Do not respond to e-mails asking for any personal or financial information.
We will never ask you to verify or provide any confidential information in an unsolicited e-mail.

Be cautious when clicking on links within a suspicious email.
Most phishing e-mails contain a link that leads to an official-looking web page which requires the recipient to log in or enter some personal information.

Though the web page may contain official logos and look exactly the same as the legitimate company's web site, any information submitted via these spoofed web page(s) will be sent to the perpetrators of the scam.

If you have any doubt regarding the authenticity of a web site you have been directed to in an e-mail, we strongly recommend that you open a new browser and type the known URL of the company in the browser yourself, or call the company directly via telephone.

Never log in or enter private information in a pop-up window.
Clicking on links within phishing e-mails may direct your browser to a legitimate web site while, at the same time, opening another pop-up window wherein you are asked to enter your information. This makes it appear like the pop-up window is part of the legitimate site when, in reality, it is not.

What is Pharming?

Pharming (from "farming"), on the other hand, exploits the Domain Name System (DNS) — the Internet system that translates a computer name into an Internet Protocol (IP) address. The pharmers hack into and try to transform the host name into an IP address other than the legitimate one. Then it is possible for a pharmer to set up a web site looking similar to an Internet bank and harvest losts of personal information. An older phrase for pharming is DNS poisoning.

Pharming is the exploitation of a vulnerability in the DNS server software that allows a hacker to acquire the Domain Name for a site, and to redirect traffic to that web site to another web site. DNS servers are the machines responsible for resolving internet names into their real addresses — the "signposts" of the Internet.
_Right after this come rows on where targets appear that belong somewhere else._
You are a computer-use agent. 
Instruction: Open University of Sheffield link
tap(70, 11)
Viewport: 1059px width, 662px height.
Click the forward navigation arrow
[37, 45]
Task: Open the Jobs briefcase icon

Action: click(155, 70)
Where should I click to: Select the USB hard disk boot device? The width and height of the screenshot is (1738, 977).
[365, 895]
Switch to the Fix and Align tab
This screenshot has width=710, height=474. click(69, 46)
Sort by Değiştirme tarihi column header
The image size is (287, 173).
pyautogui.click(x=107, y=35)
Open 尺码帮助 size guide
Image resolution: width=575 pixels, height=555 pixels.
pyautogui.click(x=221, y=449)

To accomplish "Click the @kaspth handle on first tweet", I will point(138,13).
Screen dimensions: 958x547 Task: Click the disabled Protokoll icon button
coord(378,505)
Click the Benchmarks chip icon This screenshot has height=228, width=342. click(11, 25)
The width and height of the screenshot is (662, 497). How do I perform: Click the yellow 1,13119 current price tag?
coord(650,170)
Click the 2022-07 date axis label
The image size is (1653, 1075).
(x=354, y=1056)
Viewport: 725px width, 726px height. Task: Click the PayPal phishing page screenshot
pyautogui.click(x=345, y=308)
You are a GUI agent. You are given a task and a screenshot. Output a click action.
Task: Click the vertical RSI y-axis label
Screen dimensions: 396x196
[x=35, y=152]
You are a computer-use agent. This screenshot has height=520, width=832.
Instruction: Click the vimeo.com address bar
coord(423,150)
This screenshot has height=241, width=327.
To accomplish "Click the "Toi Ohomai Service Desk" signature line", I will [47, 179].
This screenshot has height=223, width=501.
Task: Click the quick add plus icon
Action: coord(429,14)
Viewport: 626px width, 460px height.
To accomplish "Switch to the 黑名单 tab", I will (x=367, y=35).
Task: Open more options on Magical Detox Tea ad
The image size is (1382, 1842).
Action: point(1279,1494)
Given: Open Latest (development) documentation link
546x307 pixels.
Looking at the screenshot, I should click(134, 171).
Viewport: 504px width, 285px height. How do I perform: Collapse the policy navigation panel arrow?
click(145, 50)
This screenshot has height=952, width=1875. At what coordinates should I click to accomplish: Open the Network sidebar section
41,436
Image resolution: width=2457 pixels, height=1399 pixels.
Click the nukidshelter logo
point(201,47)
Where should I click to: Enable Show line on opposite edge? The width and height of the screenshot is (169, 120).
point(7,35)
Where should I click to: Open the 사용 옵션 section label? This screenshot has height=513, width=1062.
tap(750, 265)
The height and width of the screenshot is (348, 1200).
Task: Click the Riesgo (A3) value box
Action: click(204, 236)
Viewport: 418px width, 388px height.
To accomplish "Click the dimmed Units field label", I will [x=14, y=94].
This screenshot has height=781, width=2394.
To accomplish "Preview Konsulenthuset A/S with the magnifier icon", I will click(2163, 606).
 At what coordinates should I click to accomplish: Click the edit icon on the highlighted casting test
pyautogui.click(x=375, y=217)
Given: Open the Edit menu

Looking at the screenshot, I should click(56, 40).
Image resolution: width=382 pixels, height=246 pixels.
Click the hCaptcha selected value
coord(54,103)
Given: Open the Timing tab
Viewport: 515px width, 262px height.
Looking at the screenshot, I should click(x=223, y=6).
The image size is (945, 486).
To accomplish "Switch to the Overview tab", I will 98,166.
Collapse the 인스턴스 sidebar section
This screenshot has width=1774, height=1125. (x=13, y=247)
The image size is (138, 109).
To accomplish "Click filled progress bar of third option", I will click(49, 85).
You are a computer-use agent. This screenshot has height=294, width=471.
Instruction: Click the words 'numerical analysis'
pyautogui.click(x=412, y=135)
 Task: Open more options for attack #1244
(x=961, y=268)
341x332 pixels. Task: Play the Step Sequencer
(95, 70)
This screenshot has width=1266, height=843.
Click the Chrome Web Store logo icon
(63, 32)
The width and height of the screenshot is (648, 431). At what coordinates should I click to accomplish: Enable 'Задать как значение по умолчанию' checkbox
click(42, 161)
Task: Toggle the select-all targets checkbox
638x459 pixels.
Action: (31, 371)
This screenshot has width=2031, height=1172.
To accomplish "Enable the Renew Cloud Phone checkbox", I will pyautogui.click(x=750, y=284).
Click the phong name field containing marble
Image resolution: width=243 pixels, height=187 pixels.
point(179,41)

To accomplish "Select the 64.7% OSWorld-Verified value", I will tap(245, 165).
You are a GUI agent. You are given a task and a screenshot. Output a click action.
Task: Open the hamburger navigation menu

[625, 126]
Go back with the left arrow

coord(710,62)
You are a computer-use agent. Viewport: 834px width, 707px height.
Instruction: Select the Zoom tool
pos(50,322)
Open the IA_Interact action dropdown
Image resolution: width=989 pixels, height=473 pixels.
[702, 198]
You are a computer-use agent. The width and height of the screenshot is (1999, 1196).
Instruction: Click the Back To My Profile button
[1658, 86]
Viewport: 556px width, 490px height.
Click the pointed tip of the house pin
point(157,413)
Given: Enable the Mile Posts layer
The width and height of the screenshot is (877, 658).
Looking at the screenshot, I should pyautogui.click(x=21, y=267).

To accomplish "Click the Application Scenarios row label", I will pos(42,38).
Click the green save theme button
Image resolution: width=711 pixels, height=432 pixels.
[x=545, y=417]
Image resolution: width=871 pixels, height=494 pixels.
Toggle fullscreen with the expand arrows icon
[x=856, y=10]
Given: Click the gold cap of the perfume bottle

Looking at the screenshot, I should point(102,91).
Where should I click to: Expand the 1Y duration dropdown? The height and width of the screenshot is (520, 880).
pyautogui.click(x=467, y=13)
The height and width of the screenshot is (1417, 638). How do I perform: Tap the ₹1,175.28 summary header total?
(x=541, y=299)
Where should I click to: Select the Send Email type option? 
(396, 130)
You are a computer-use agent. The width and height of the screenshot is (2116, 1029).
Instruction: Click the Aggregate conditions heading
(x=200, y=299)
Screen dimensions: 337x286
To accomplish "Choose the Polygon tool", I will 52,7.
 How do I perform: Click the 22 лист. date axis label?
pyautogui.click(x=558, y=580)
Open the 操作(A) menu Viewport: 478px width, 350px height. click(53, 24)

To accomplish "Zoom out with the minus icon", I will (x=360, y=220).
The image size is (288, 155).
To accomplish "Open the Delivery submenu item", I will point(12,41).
If the web site receiving the traffic is a fake web site, such as a copy of a bank's web site, it can be used to "phish" or steal a computer user's passwords, PIN number or account number.

There are several techinques used. One is to change the hosts file on your own local computer. This can, for example, be done by viruses and other malicious programs that infect your computer. Another is to make changes in the computer(s) that provide the translation from host name to IP addresses (the DNS servers), by exploiting vulnerabilities in these computers.

"Phishing is to pharming what a guy with a rod and a reel is to a Russian trawler. Phishers have to approach their targets one by one. Pharmers can scoop up many victims in a single pass," said Chris Risley, president and chief executive officer of Nominum, a provider of IP address infrastructure technology for businesses.

Pharmers simply redirect as many users as possible from the legitimate commercial web sites they'd intended to visit and lead them to malicious ones. The bogus sites, to which victims are redirected without their knowledge or consent, will likely look the same as a genuine site. But when users enter their login name and password, the information is captured by criminals.

Gerhard Eschelbeck, CTO of Qualys, a vulnerability management company, said recently that pharming is simply a new name for a relatively old concept: domain spoofing. Rather than spamming you with e-mail requests, pharmers work quietly in the background, "poisoning" your local DNS server by redirecting your Web request somewhere else. As far as your browser's concerned, you're connected to the right site. The danger here is that you no longer have to click an e-mail link to hand over your personal information to identity thieves.

What is being done to prevent"Pharming" scams?
Some financial institutions, whose users are the prime targets of phishing and pharming scams, are experimenting with "multi-factor authentication" logins, including things like single-use passwords and automatic telephone call-backs confirming that a transaction is about to take place. Such practices can limit the havoc a malicious hacker can wreak with a collection of stolen logins and passwords.